Plateforme de phenotypage a haut-debit du Laboratoire d’Ecophysiologie des Plantes sous Stress Environnementaux (LEPSE) a Montpellier.
Quels questionnements à INRAE ?

Quels questionnements à INRAE ?

À INRAE, les sujets de questionnement éthiques sont nombreux et sont soulevés le comité « Ethique en Commun » à l’échelle des stratégies scientifiques d’établissement. Ces questions peuvent être transposées à l’échelle des projets. De façon un peu schématique, elles peuvent être classées en trois groupes en interaction plus ou moins directe avec leur impact sur la société. La plupart des projets INRAE posent au moins une question dans ce périmètre mais certains cumulent plusieurs sujets de réflexion.

 

Cartographie des questions éthiques à INRAE
© © LURIN Claire - INRAE

Le respect de la personne humaine est le domaine phare de l’éthique de la recherche. A INRAE, des projets développés par la plupart des départements relèvent de cette catégorie. Il peut s’agir de recherches dont l’objet est l’humain lui-même (recherches en santé humaine, en alimentation humaine ou en sciences humaines et sociales) ou de projets ayant des objets non humains (agronomie, écologie par exemple) mais faisant intervenir des participants humains dans le cadre d’enquêtes ou de sciences participatives ou bien ayant un impact direct sur l’humain ou la société (intelligence artificielle et robotique par exemple).

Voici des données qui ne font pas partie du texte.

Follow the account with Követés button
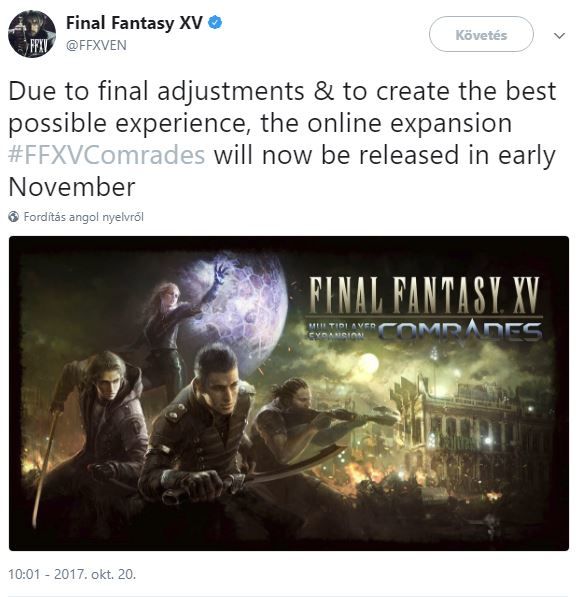 (x=481, y=34)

Le respect du vivant et de l’environnement implique des réflexions sur les méthodes et les conséquences des projets. Dans cette catégorie, il est possible de regrouper des questions très variées. En particulier, celles relatives à l’impact de nos recherches sur l’environnement soulèvent la question du bilan carbone et de l’impact chimique (ou plastique) de nos recherches, mais aussi, de la préservation des biens communs que sont les écosystèmes, la biodiversité ou même la diversité génétique des espèces domestiquées. D’autre part, si le questionnement éthique est mis en lumière dans les recherches impliquant l’expérimentation animale ou permettant des modifications génétiques du vivant (OGM, édition du génome ou même sélection), il concerne également la sécurité biologique et, en particulier, la biologie de synthèse.

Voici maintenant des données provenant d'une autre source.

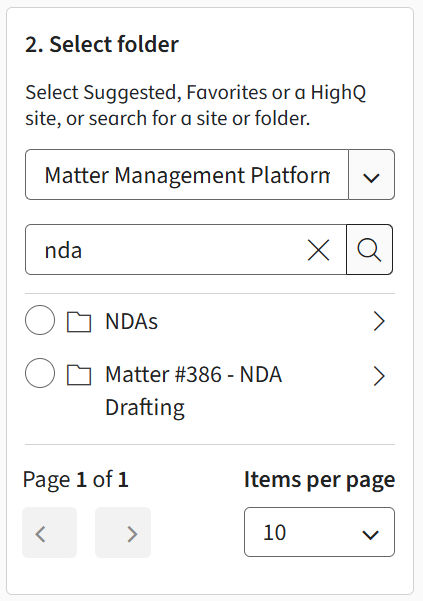
Task: Clear the 'nda' search text with the X icon
Action: tap(318, 250)
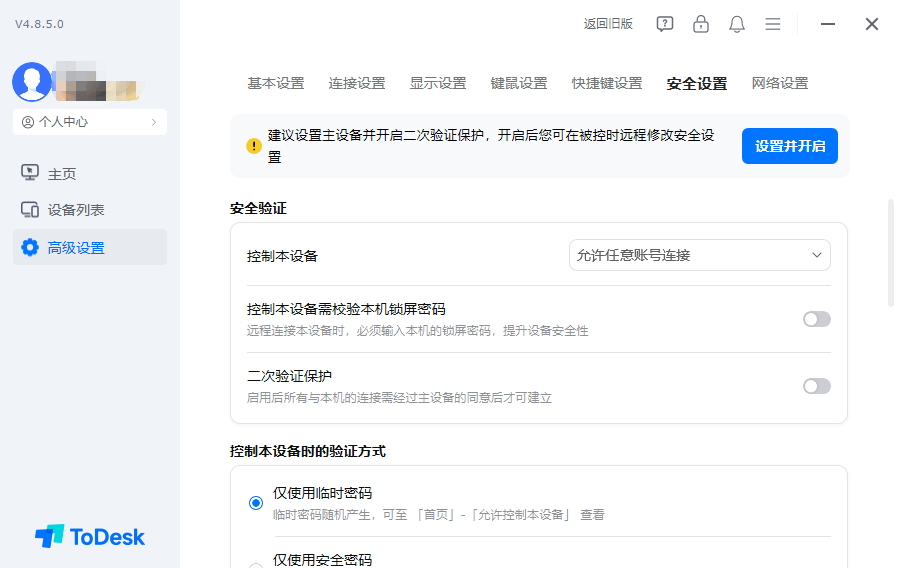The width and height of the screenshot is (900, 568).
Task: Open the 网络设置 tab
Action: [x=780, y=84]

Enfin, le respect des partenaires dans les projets en partenariat est au centre des réflexions de nombreuses équipes. Ces questionnements concernent principalement l’appropriation des projets, de leurs objectifs et de leurs livrables par les différents partenaires. En effet, qu’il s’agisse de partenaires privés, de pays étrangers, de collectifs de citoyens ou même d’organismes de recherche, la place laissée à chacun des partenaires dans la co-construction du projet, d’une part, et le partage des objectifs, des finalités et des résultats, d’autre part, sont l’objet de réflexions éthiques en relation avec les valeurs partagées. 

Ce questionnement est fortement connecté à la réglementation de la recherche. A INRAE, nous sommes particulièrement concernés par :

  • la loi Jardé (2012) qui encadre les recherches impliquant la personne humaine (RIPH),
  • la directive européenne sur la protection des animaux utilisés à des fins scientifiques (2010) qui encadre l’expérimentation animale,
  • le dispositif APA (accès et partage des avantages découlant de l’utilisation des ressources génétiques et des connaissances traditionnelles associées) qui est un des piliers de la loi de 2016 permettant la ratification du protocole de Nagoya par la France,
  • la loi relative aux organismes génétiquement modifiés (2008) et plusieurs décrets qui régissent la production et l’utilisation d’OGM,
  • le règlement général sur la protection des données (RGPD) qui depuis 2016 apporte un cadre légal européen à la collecte et aux traitements des données à caractère personnel,
  • l’arrêté relatif aux règles de bonnes pratiques tendant à garantir la sécurité et la sureté biologiques (2013).